# Exercise objective
Your task is to repeat the entries exactly. Leave the pictures out.

Exercise inputs section start

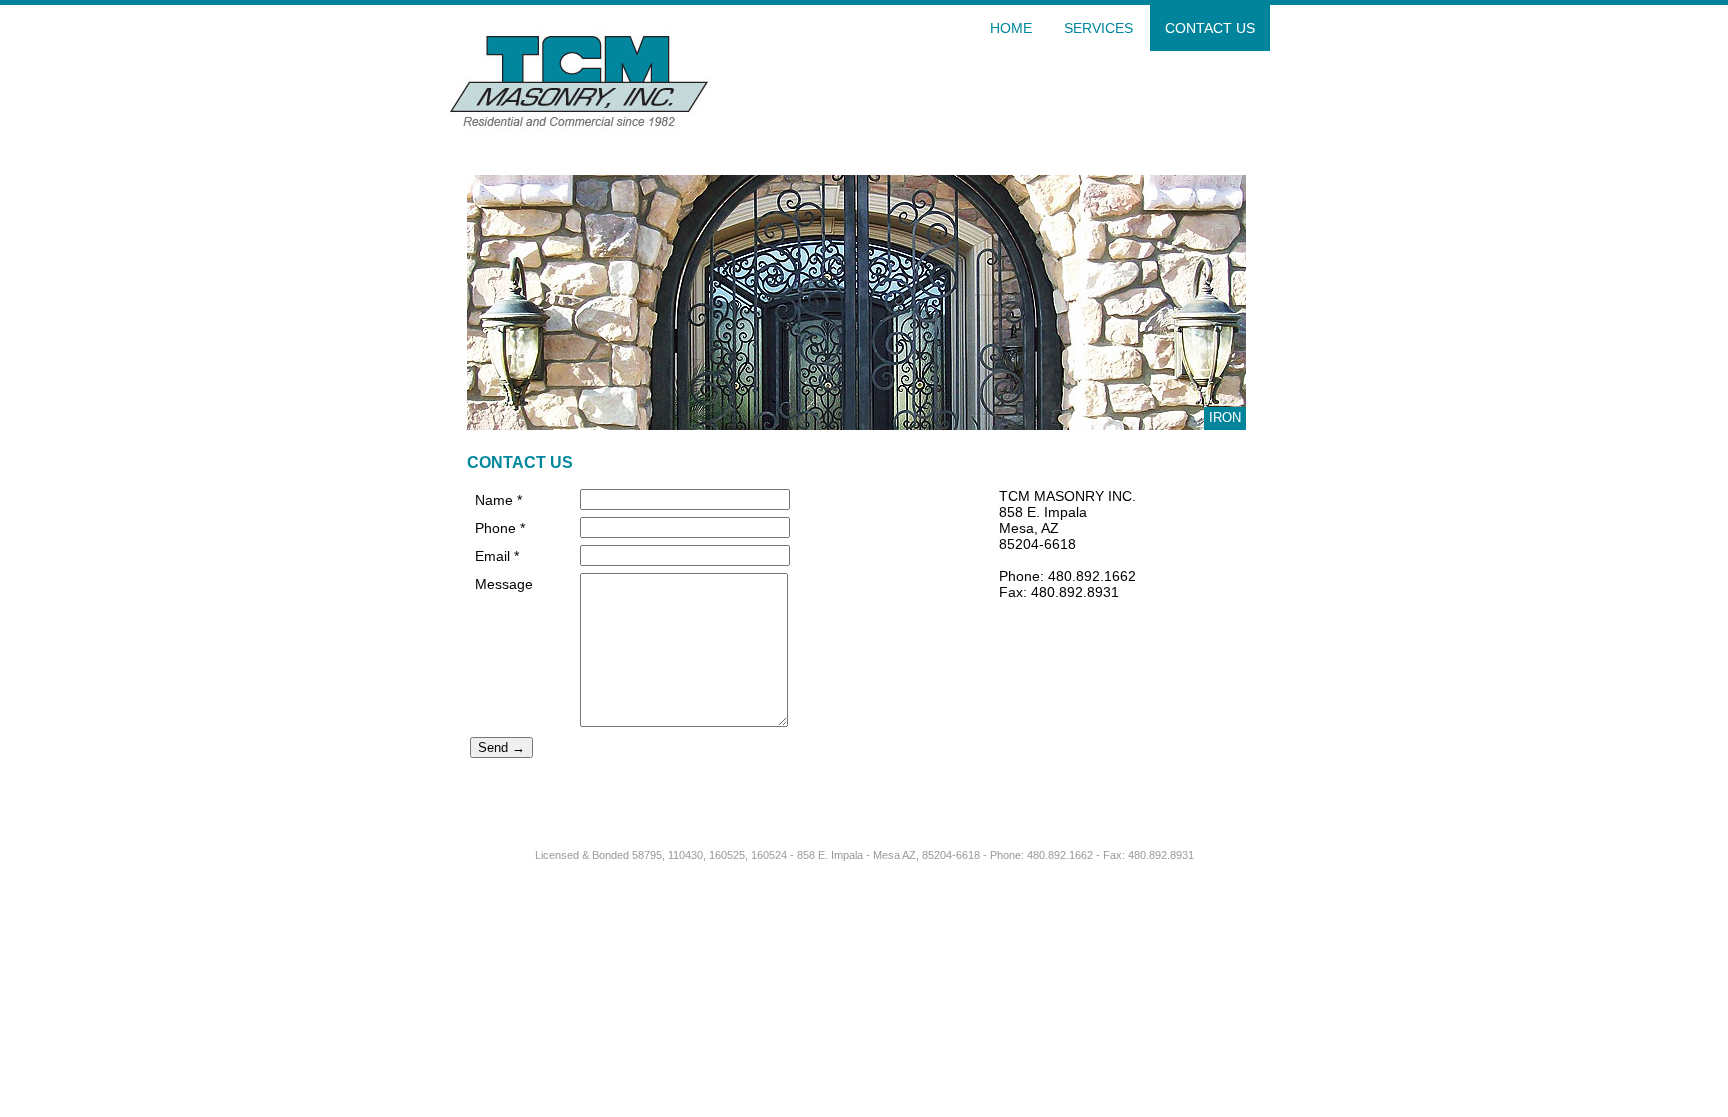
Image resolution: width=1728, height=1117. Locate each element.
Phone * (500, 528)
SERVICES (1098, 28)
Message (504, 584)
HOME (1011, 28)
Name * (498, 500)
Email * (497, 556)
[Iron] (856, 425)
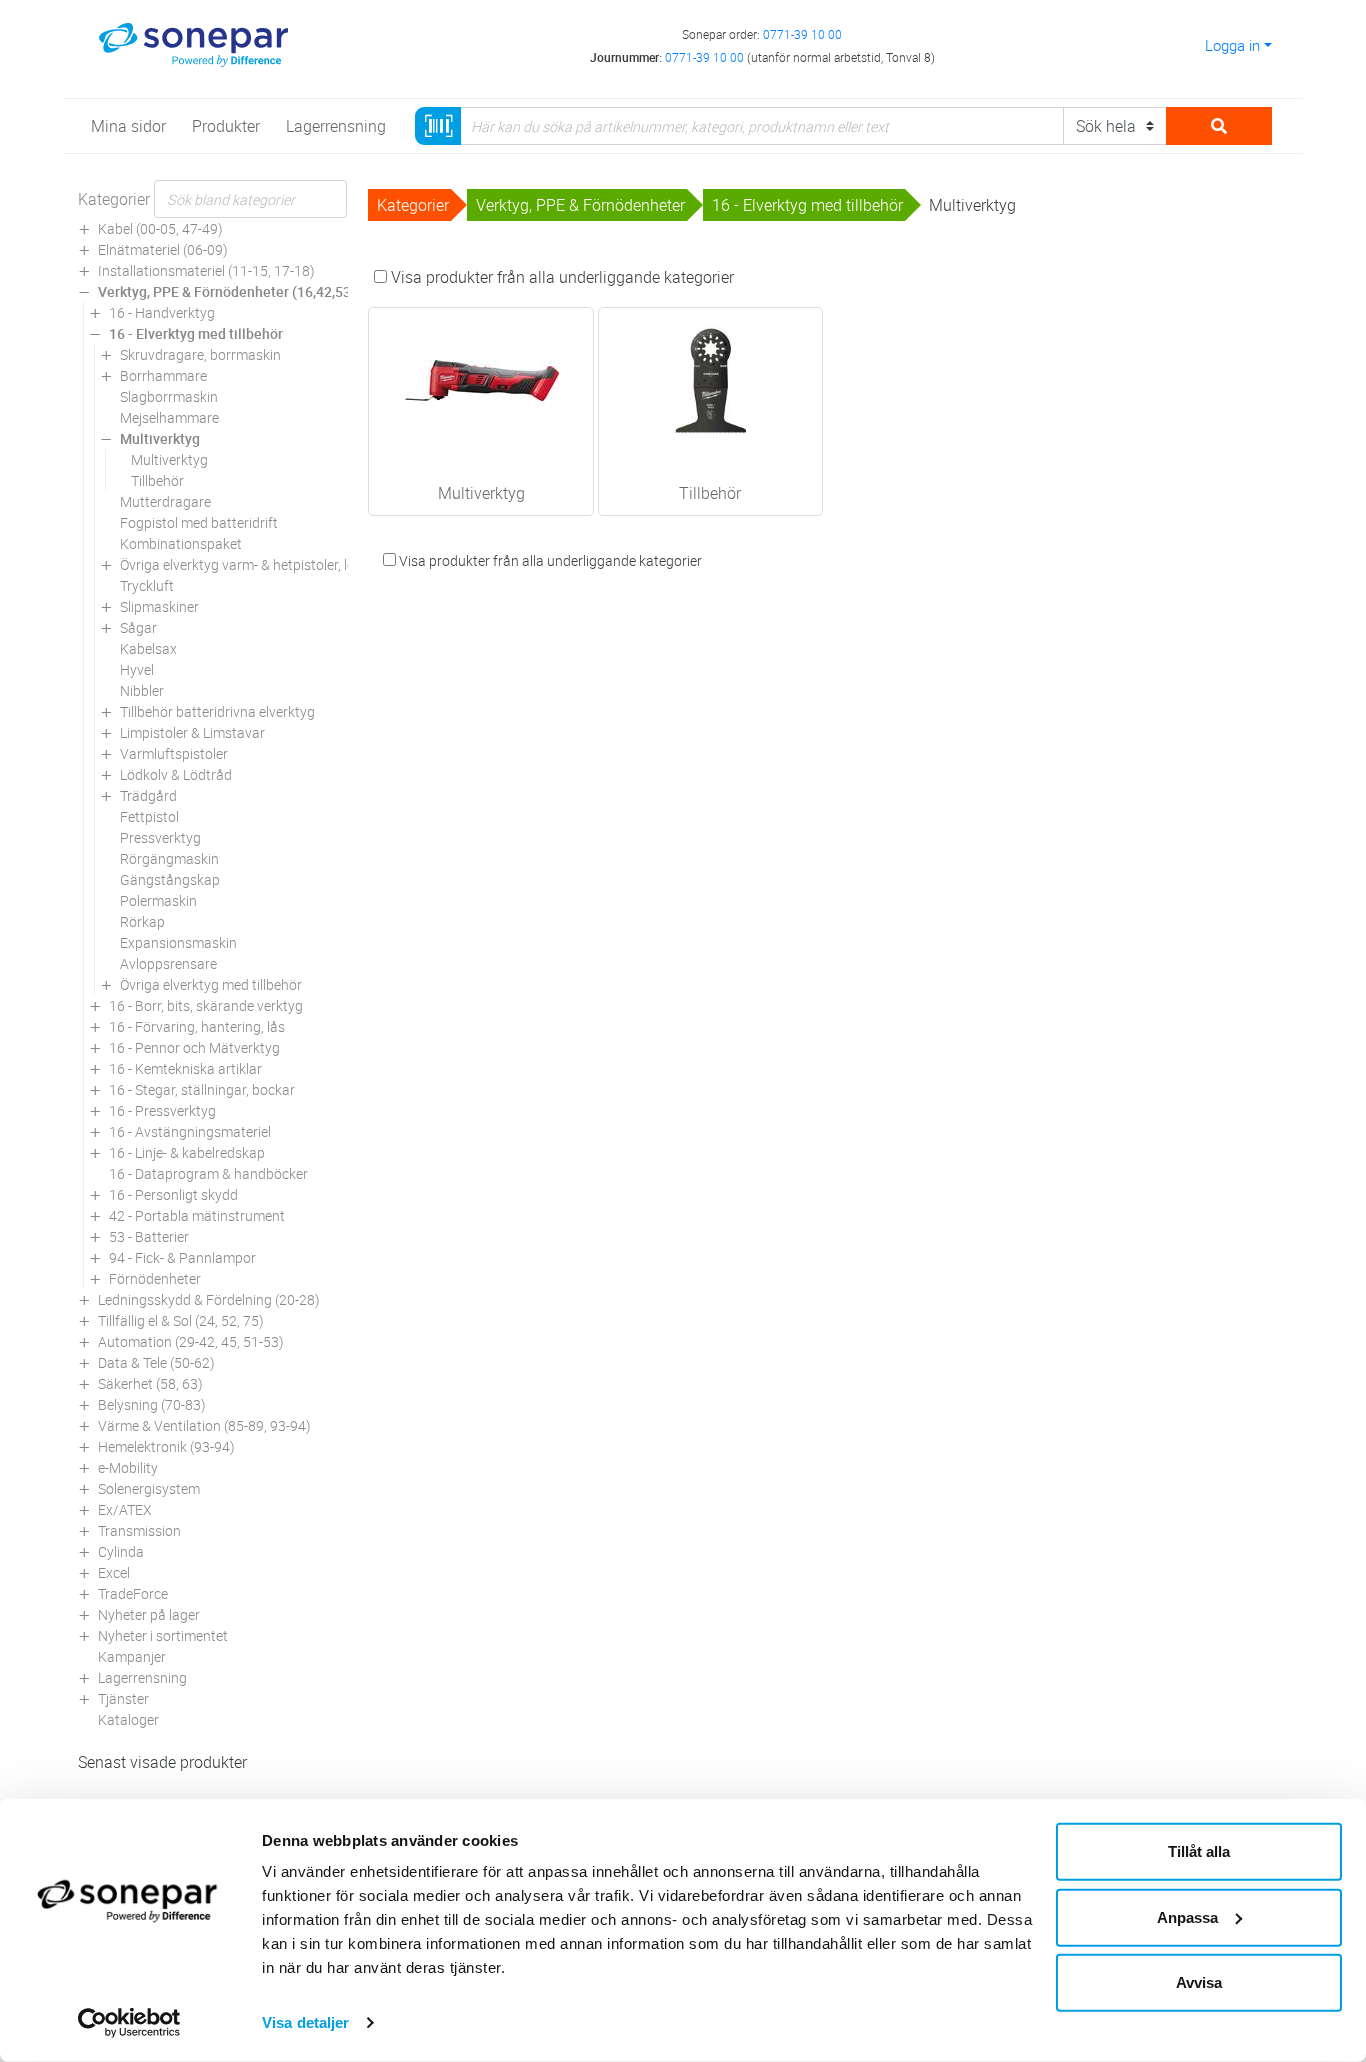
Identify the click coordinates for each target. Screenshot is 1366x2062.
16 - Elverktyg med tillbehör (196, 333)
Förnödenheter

Exercise inputs section end

# Written response
Image resolution: width=1728, height=1117. Locate each element.
Phone * (500, 528)
SERVICES (1098, 28)
Message (504, 584)
HOME (1011, 28)
Name * (498, 500)
Email * (497, 556)
[Iron] (856, 425)
Identify the click coordinates for each target. Screenshot is 1366x2062.
16 - Elverktyg med tillbehör (196, 333)
Förnödenheter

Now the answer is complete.